▸ **AIM OF THE TASK**: The entries below must be restated word for word.

Stored records
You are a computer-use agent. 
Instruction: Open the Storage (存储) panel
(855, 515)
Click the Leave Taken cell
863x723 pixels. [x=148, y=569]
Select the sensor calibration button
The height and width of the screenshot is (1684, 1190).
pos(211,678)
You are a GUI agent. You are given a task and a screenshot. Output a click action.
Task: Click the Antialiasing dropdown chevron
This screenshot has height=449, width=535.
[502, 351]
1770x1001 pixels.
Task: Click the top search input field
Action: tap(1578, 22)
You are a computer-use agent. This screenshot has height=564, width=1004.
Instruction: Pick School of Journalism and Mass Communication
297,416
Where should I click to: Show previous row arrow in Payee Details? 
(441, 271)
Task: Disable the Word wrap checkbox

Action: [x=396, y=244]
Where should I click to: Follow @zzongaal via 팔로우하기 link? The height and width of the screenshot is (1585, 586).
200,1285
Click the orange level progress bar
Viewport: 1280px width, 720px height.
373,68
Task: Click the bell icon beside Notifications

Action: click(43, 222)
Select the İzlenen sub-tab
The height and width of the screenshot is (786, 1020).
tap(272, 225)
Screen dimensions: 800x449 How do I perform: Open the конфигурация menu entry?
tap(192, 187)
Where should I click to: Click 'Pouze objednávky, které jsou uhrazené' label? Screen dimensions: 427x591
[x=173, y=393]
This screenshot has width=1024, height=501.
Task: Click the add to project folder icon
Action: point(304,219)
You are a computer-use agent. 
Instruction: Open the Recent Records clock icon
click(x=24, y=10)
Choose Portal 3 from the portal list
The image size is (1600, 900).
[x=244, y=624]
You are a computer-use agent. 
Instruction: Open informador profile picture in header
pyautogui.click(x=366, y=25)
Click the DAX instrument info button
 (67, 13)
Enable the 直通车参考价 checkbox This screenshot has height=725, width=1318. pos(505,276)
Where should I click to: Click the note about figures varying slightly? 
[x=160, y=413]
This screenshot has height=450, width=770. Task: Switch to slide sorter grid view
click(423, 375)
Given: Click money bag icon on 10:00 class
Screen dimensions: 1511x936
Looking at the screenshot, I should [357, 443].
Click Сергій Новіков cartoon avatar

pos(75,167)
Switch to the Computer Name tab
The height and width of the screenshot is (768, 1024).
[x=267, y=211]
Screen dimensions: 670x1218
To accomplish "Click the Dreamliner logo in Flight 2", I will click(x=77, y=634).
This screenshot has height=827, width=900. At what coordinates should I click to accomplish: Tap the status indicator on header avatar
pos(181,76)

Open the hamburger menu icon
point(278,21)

▸ **FINISHED EXERCISE**:
You are a computer-use agent. 
Instruction: Open the Storage (存储) panel
(855, 515)
Click the Leave Taken cell
863x723 pixels. [x=148, y=569]
Select the sensor calibration button
The height and width of the screenshot is (1684, 1190).
pos(211,678)
You are a GUI agent. You are given a task and a screenshot. Output a click action.
Task: Click the Antialiasing dropdown chevron
This screenshot has height=449, width=535.
[502, 351]
1770x1001 pixels.
Task: Click the top search input field
Action: tap(1578, 22)
You are a computer-use agent. This screenshot has height=564, width=1004.
Instruction: Pick School of Journalism and Mass Communication
297,416
Where should I click to: Show previous row arrow in Payee Details? 
(441, 271)
Task: Disable the Word wrap checkbox

Action: [x=396, y=244]
Where should I click to: Follow @zzongaal via 팔로우하기 link? The height and width of the screenshot is (1585, 586).
200,1285
Click the orange level progress bar
Viewport: 1280px width, 720px height.
373,68
Task: Click the bell icon beside Notifications

Action: click(43, 222)
Select the İzlenen sub-tab
The height and width of the screenshot is (786, 1020).
tap(272, 225)
Screen dimensions: 800x449 How do I perform: Open the конфигурация menu entry?
tap(192, 187)
Where should I click to: Click 'Pouze objednávky, které jsou uhrazené' label? Screen dimensions: 427x591
[x=173, y=393]
This screenshot has width=1024, height=501.
Task: Click the add to project folder icon
Action: point(304,219)
You are a computer-use agent. 
Instruction: Open the Recent Records clock icon
click(x=24, y=10)
Choose Portal 3 from the portal list
The image size is (1600, 900).
[x=244, y=624]
You are a computer-use agent. 
Instruction: Open informador profile picture in header
pyautogui.click(x=366, y=25)
Click the DAX instrument info button
 (67, 13)
Enable the 直通车参考价 checkbox This screenshot has height=725, width=1318. pos(505,276)
Where should I click to: Click the note about figures varying slightly? 
[x=160, y=413]
This screenshot has height=450, width=770. Task: Switch to slide sorter grid view
click(423, 375)
Given: Click money bag icon on 10:00 class
Screen dimensions: 1511x936
Looking at the screenshot, I should [357, 443].
Click Сергій Новіков cartoon avatar

pos(75,167)
Switch to the Computer Name tab
The height and width of the screenshot is (768, 1024).
[x=267, y=211]
Screen dimensions: 670x1218
To accomplish "Click the Dreamliner logo in Flight 2", I will click(x=77, y=634).
This screenshot has height=827, width=900. At what coordinates should I click to accomplish: Tap the status indicator on header avatar
pos(181,76)

Open the hamburger menu icon
point(278,21)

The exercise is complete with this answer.